Industrie, mobilités, stationnaires, réseaux énergétiques : les ports regroupent, à des échelles différentes, un large panel de cas d’usages où l’hydrogène fait sens. Décryptage

De nombreux secteurs industriels portuaires pourraient ainsi profiter de l’essor de l’hydrogène pour se décarboner : chimie fine et de spécialité, verrerie, métallurgie, cimenterie, etc. L’activité industrielle des ports et surtout des Grands Ports Maritimes représentent une opportunité pour initier de grands hubs hydrogène d’envergure. Ainsi, les ports partenaires pourraient représenter 40 % des consommations industrielles d’hydrogène visées par la filière à 2030 dans le scénario « Ambition » et 63 % pour le scénario « Ambition+ ».

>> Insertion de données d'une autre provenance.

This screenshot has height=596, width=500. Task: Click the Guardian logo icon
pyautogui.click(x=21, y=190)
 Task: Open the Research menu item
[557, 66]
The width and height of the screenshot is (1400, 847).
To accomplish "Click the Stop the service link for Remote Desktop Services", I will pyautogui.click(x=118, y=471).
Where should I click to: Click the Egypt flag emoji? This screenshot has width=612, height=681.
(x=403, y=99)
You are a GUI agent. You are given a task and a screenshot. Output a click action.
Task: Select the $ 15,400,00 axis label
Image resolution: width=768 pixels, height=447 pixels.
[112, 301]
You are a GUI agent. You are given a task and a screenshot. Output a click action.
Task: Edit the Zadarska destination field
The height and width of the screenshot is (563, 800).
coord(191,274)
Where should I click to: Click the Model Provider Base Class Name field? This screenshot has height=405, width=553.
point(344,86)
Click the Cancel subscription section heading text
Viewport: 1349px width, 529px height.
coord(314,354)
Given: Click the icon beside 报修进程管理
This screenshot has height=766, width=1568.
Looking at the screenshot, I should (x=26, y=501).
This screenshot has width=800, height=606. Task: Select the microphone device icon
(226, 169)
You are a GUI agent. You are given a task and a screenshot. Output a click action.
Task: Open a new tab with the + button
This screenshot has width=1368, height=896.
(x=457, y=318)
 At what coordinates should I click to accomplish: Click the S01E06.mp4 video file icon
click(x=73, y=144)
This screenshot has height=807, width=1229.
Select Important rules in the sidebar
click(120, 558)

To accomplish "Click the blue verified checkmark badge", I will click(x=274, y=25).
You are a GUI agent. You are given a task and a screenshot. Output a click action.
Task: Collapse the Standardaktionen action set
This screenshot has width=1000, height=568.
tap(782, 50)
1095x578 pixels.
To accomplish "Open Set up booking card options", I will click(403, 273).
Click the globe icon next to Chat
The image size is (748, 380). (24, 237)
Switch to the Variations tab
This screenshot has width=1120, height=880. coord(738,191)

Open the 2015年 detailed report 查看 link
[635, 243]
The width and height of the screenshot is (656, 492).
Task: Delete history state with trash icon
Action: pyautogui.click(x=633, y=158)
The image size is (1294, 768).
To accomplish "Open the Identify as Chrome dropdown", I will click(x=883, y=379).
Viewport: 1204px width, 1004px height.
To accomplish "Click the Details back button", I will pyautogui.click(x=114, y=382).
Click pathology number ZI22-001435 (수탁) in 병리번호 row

Décarbonation de l’industrie

L’enjeu environnemental est de taille. Au cours de l’étude de France Hydrogène, 18 sites industriels émetteurs de CO2 ont été recensés dans le périmètre d’un port partenaire ou à proximité immédiate (moins de 15 kms) pour un total de plus de 16 millions de tonnes de CO2 émises par an soit, en moyenne, entre 800 000 et 900 000 tCO2/an par site.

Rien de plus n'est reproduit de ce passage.